タイトルとは裏腹にコミュニティ、要は村や町のルール。なんとこの章ではこういったコミュニティにPCやNPCのようなデータフォーマットを与えようというステキルール。今回のサプリで一番*面白かった*のは間違い無くここ。大規模戦闘用d20のCry
Havocの部隊なんかの延長なのだろうが、町に能力値が付くというのは物凄く新鮮。例えばモンゴルのパオ(包)の集落は攻撃力と機動力はあるけど耐久力が無くて知力も低く、魅力は無いけど知恵はそこそこ、とか想像したら能力値を振り割れと、そんな感じの。Str.とかおなじみの能力値は無く、コミュニティ用に用意されているのはForce、Mobility、Resilience、Learning、Awareness、Commandの6種。当然能力値だけではなく、クラスに相当するCommunity
Typeも用意されている。Civilian、Military、Arcane、Religiousの4種で、これを組み合わせてのマルチクラスも可能。軍事宗教都市に成長するぞ、とか町を育てる楽しみも。ここまで書くと想像つくと思うのだが、Community
Skill、Community Featも当然ある。運用についてのルールは多くは無いが、これをベースに色々できそうだし、そもそもこういった形での都市ルールは非常に斬新なので一読の価値ありだと思う。

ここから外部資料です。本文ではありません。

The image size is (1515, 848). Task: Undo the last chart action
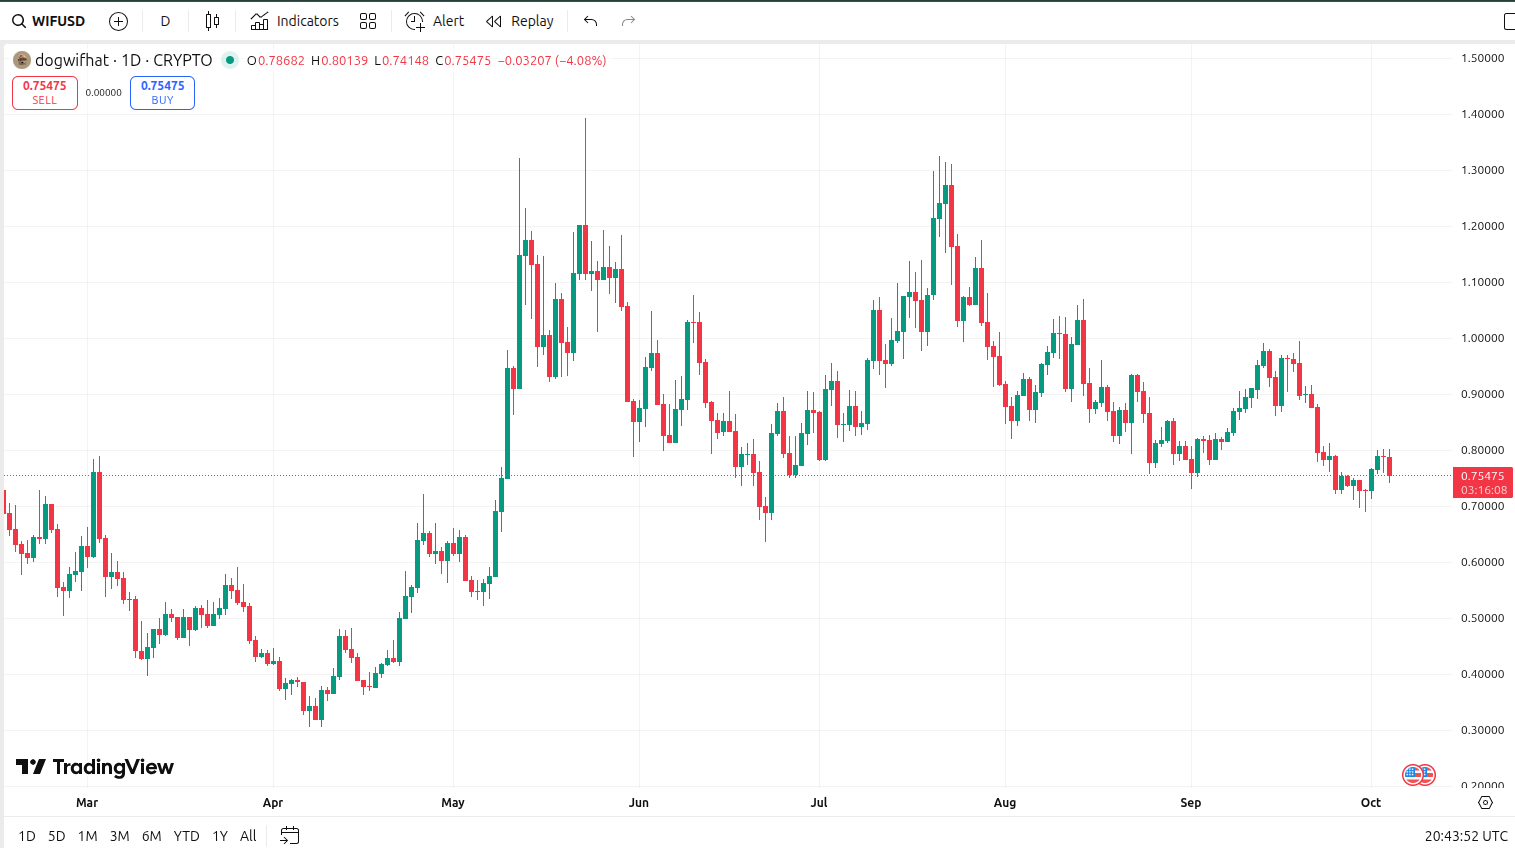click(591, 21)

と、まあ、ここまで駆け足で適当読んでみたが全体の感想としては、あまりルールが煩雑にならないながらも個性が出るキャラメイク、戦闘がより楽しくなるクリティカル/ファンブル、そしてスピードファクター、これらも導入にまったく違和感を感じない。プレステージクラスは普通に使えるし、4種の魔法系統はNPCなどで使っても面白いだろう。そして個性的な都市ルール、これらが満載されていてしかも良い意味でアッサリしていた感じである。d20で何かUA的なものに更にプラスする時は是非どうぞ。